Scoring and Normalization: The alignment is scored based on a predefined scoring system that rewards matches and penalizes mismatches and gaps. The raw score is then normalized to account for ORF length, providing a measure of divergence per amino acid that facilitates comparison across different ORFs and sequences.
Threshold Determination: Based on an extensive study conducted by the BCCfE Laboratory, thresholds for divergence have been established. These thresholds are crucial for distinguishing between sequences that are functionally similar to their subtype references and those that are significantly divergent. The specifics of this study, including the threshold values, are documented on the cutoffs page.
Decision and Reporting: If the normalized divergence score of an ORF exceeds the established threshold, a SequenceDivergence error is reported, indicating a significant deviation from the subtype reference. This error includes detailed information about the affected ORF and the extent of its divergence.

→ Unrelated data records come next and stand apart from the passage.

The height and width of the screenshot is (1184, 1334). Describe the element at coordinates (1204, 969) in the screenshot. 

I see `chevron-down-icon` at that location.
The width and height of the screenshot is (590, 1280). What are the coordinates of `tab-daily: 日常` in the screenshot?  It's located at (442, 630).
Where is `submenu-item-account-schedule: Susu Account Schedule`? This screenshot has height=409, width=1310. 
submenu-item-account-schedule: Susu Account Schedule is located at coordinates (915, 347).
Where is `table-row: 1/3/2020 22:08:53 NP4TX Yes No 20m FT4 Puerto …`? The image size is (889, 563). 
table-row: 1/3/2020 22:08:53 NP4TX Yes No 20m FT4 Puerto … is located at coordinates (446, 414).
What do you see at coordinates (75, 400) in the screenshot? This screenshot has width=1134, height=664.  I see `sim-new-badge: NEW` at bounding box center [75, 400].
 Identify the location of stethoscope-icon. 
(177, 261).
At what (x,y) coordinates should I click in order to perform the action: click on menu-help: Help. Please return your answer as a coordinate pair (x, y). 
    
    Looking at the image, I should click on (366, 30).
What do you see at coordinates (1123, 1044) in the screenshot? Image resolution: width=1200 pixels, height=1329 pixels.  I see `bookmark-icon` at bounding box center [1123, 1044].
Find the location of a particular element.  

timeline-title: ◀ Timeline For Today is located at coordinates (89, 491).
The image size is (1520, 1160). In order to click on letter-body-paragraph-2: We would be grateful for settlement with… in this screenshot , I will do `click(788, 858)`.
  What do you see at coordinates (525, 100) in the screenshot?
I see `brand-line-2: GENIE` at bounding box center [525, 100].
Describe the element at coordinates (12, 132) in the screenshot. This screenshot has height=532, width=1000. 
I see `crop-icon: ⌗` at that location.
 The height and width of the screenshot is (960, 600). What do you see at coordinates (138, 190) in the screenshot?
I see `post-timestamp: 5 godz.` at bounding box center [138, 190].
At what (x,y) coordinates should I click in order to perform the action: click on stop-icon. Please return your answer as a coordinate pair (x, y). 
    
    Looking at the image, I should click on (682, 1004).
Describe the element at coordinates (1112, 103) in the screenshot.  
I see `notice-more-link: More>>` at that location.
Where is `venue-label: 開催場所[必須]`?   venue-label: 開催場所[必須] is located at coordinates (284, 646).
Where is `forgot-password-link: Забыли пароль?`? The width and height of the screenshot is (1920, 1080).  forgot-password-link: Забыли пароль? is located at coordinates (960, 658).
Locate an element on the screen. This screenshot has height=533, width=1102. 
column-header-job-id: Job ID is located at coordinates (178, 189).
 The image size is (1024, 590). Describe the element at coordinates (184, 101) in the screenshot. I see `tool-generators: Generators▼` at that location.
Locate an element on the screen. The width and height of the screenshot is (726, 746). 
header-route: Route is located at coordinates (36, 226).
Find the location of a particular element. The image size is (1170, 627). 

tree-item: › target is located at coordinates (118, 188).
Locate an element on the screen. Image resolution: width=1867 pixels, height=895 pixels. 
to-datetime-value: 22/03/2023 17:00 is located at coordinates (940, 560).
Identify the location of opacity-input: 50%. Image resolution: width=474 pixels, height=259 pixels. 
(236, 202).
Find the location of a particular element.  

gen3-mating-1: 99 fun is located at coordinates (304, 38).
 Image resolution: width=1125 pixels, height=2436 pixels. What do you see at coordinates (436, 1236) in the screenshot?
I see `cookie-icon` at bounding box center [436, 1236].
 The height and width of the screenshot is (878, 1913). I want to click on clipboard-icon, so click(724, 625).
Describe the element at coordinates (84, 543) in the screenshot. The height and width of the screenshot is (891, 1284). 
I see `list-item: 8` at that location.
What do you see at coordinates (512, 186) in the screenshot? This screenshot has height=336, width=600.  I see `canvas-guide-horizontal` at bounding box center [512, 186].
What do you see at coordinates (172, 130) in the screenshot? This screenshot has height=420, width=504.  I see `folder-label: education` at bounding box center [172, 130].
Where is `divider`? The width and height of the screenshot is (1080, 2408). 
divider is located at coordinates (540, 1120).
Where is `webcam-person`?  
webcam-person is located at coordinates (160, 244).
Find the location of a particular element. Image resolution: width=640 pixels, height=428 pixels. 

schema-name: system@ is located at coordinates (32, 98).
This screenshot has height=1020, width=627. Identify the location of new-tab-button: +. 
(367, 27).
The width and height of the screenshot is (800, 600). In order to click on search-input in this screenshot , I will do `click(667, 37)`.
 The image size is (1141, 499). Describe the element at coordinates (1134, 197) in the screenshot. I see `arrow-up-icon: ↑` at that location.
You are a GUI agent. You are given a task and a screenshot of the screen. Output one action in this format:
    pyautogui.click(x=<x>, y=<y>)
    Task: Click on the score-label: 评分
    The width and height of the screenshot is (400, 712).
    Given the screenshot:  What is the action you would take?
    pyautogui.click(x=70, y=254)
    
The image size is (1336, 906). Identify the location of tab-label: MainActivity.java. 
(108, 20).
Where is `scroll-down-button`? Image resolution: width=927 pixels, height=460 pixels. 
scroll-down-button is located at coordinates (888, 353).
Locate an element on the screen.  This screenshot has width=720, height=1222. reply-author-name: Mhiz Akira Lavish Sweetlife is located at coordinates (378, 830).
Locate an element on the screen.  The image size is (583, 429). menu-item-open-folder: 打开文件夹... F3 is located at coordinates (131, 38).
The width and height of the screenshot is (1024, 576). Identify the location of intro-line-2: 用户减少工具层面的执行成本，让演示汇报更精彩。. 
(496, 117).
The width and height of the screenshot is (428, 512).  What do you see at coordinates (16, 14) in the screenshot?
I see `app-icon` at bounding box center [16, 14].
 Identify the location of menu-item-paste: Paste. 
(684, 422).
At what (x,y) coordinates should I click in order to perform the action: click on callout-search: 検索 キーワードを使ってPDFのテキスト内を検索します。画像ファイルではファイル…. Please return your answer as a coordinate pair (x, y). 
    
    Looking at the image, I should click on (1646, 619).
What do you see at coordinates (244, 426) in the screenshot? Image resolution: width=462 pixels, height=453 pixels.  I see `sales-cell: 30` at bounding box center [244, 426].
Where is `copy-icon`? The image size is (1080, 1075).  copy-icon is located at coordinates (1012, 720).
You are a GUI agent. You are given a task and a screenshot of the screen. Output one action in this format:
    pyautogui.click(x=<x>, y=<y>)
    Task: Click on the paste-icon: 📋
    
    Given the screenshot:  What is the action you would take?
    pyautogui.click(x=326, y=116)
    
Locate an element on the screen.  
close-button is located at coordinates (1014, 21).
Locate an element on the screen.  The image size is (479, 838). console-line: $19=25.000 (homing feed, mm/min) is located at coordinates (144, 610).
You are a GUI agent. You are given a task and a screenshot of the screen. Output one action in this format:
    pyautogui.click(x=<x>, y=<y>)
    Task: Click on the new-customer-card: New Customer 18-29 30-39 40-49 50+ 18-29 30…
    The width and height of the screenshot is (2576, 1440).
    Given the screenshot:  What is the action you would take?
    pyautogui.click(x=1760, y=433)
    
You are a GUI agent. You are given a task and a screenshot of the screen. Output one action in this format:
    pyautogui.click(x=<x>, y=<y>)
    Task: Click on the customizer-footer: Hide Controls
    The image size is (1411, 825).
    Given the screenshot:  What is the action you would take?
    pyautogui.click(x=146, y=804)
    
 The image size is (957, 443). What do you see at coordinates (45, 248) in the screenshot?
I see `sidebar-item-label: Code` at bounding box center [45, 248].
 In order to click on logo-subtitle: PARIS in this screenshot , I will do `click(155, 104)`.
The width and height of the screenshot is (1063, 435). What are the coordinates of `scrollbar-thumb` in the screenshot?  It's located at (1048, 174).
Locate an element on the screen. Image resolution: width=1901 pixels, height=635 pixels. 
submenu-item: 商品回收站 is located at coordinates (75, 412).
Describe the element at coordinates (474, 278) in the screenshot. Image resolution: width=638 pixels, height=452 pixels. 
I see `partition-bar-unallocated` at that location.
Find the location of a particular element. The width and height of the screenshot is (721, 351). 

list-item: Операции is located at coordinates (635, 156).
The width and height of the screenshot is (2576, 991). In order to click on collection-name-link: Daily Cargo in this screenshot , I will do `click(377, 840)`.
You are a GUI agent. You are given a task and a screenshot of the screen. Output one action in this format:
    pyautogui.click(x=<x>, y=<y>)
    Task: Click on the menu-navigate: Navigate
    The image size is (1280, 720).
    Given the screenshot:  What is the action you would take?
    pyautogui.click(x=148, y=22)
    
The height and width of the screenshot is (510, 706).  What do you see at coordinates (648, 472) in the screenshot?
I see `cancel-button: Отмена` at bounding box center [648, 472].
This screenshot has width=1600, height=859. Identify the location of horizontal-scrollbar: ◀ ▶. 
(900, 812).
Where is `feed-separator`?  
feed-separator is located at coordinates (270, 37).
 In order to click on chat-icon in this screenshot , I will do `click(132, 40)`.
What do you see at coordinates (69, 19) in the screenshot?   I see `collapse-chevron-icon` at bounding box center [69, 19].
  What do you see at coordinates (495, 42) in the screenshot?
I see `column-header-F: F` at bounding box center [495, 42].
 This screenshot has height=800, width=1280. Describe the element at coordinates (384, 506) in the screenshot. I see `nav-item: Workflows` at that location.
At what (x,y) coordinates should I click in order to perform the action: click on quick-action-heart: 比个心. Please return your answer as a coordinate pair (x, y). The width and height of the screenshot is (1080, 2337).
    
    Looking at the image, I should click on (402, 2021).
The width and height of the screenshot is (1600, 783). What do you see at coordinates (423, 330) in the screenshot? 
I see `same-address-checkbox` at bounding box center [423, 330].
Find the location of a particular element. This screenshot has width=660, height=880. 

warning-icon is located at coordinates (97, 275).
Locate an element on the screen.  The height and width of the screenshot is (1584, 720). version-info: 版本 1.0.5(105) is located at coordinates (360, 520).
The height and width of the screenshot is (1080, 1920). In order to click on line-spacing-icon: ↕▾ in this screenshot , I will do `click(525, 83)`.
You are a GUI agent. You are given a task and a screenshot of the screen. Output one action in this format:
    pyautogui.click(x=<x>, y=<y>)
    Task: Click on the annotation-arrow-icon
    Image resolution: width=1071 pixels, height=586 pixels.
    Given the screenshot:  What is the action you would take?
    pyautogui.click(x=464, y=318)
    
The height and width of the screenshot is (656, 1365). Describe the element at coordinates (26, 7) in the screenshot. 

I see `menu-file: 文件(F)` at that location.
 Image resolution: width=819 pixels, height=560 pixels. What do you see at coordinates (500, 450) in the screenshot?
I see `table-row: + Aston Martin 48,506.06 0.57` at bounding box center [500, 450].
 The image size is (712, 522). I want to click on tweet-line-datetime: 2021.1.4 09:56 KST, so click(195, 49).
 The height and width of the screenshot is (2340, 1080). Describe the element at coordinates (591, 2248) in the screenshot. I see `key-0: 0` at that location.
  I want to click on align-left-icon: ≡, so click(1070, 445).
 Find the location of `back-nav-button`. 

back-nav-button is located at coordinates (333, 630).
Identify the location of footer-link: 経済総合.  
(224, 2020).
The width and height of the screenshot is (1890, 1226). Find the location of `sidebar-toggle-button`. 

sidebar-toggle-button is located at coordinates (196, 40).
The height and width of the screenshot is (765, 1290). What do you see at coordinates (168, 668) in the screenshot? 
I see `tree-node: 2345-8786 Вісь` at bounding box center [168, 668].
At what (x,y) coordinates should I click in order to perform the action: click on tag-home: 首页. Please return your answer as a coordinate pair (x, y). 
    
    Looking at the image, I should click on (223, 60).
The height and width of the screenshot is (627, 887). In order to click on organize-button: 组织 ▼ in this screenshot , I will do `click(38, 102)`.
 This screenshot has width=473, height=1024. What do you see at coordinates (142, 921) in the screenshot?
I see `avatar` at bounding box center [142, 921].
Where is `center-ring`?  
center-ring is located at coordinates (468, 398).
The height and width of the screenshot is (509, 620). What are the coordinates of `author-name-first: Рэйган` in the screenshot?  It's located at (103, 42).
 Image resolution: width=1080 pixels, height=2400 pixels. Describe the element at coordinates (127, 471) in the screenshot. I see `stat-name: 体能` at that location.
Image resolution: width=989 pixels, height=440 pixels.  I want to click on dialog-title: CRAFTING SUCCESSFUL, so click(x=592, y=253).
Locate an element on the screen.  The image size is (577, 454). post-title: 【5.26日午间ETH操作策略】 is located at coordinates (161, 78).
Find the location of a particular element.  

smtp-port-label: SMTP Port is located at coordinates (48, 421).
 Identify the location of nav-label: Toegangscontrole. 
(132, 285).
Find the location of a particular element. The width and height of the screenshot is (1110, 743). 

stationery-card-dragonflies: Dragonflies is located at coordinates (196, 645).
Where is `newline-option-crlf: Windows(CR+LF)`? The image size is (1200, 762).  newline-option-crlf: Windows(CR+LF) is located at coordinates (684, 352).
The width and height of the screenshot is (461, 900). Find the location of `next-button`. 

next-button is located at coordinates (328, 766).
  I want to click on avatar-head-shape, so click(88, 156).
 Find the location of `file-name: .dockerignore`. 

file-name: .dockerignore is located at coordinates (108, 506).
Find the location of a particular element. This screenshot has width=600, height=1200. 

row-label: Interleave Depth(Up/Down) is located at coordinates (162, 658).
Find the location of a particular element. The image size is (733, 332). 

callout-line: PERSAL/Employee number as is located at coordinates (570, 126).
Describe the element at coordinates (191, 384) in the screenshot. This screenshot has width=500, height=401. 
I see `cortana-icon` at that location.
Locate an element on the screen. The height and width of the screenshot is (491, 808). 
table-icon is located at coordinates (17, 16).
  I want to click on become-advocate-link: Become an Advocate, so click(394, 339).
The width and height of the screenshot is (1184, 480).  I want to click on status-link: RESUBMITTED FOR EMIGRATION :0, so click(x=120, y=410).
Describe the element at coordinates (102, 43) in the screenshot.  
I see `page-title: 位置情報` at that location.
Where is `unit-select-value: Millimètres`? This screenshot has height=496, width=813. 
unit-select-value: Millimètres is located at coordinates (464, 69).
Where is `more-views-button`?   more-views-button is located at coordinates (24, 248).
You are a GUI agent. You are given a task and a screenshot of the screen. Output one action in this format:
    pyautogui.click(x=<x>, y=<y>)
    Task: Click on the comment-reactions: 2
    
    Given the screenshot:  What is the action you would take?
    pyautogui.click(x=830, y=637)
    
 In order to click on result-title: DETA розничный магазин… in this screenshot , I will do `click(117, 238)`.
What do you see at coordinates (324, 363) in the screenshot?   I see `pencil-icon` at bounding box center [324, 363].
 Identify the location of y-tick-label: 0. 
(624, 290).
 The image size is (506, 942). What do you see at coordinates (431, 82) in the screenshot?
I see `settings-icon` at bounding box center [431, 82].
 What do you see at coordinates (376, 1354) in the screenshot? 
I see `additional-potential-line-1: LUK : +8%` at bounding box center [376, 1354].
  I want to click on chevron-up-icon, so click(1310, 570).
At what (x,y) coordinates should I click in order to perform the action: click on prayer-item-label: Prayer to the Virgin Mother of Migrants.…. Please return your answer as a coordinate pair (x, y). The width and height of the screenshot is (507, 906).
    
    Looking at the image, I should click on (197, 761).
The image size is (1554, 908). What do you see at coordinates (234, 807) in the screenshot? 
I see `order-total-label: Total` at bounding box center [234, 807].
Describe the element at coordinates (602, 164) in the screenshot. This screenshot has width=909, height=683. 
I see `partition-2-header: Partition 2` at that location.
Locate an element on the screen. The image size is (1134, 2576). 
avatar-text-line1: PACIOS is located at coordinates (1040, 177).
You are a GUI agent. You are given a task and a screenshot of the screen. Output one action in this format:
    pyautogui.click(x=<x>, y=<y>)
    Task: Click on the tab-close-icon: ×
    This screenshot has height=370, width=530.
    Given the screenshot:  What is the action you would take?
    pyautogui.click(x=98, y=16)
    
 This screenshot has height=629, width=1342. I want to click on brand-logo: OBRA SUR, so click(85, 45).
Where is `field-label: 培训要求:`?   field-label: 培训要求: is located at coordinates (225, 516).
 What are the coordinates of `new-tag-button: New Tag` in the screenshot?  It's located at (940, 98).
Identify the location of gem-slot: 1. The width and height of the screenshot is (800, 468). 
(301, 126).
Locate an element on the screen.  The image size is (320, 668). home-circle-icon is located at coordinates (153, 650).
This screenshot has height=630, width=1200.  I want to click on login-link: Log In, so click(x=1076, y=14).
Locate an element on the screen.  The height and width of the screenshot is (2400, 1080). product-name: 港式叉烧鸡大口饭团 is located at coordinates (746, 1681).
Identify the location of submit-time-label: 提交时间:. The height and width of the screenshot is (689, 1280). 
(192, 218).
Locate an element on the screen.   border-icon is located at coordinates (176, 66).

It’s important to note that this check treats all mutations equally, without differentiating their potential impact on gene function. As such, both critical mutations in gene binding sites and inconsequential mutations in redundant regions are weighted the same. This lack of specificity is an inevitable limitation of a “generic distance measure”, making it less accurate for detailed functional analysis.

Due to its broad approach to identifying divergence, which may overemphasize the importance of minor mutations, this check is recommended to be disabled by default. Researchers and analysts are encouraged to enable this check based on specific needs or when comprehensive divergence assessment is required, keeping in mind its limitations.

Small ORFs analysis

Small ORFs are vif, vpr, tat, vpu, rev and nef. The analysis performed for them is the same as the Large ORFs analysis, as well as the possible error codes that this step outputs.